Photo: David Levenson/Heritage Lottery Fund

Many people went to see the bells – thanks to a new HLF-funded handrail to make the belfry safe, and spotlights to illuminate the names on the bells – and others, who couldn’t climb the stairs, took a ‘virtual tour’. Visitors were very impressed with the young people who showed them around, and the four newly-trained young men who rang the bells for the occasion. Nearly everyone stayed for home-made cake or a lunch of Caribbean food cooked by members of the church, and young and old also enjoyed  crafts and an organ recital during the afternoon .

Funding came from Heritage Lottery Fund, the Pilgrim Trust, War Memorials Trust, Heritage of London Trust, Sharpe Trust and Essex branch of the Western Front Association as well as many individuals who donated or took part in sponsored events.

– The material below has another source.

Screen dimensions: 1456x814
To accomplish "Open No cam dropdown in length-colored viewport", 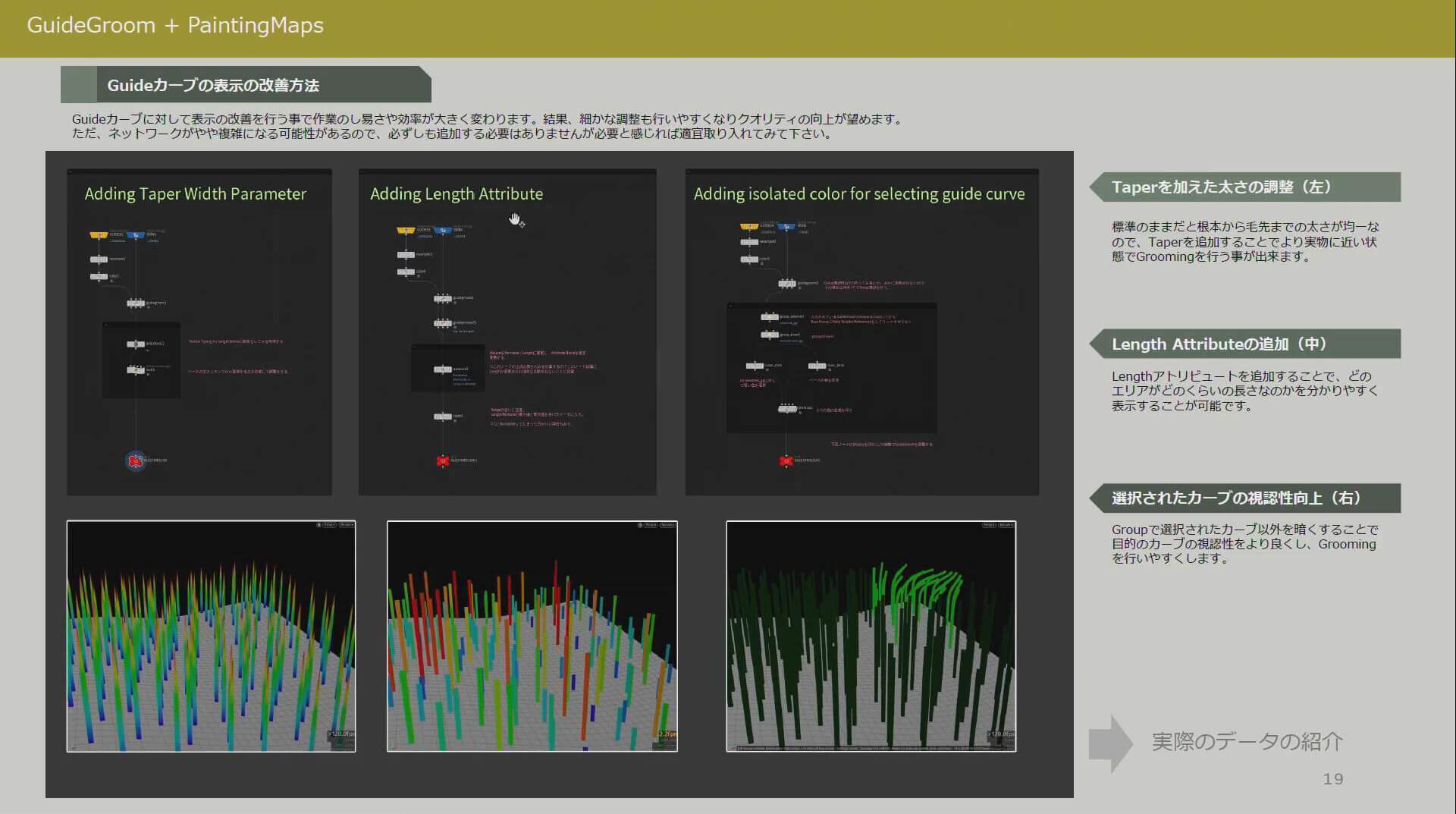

Lyn Brown, MP for West Ham, said “This dedication commemorates local men, who died in the First World War.  They walked the same streets we do.  They prayed, or not, as we do.  Their families loved them, as we love those dear to us… ….We face to-day many of the same challenges Newham people overcame in the past.  Every time the new peal rings out, let it be a reminder of what ordinary people can achieve, when they congregate in harmony and co-operation.”

The event was made more pleasant by the church’s new heating installed in the last two months with a grant from the Big Lottery Fund, as the building is used in the week for a range of activities that support vulnerable people in one of London’s poorest boroughs. New toilets and improved disabled access are planned for January and the appeal for phase 3 of high-level repairs to the front of the church in 2013 has just been launched.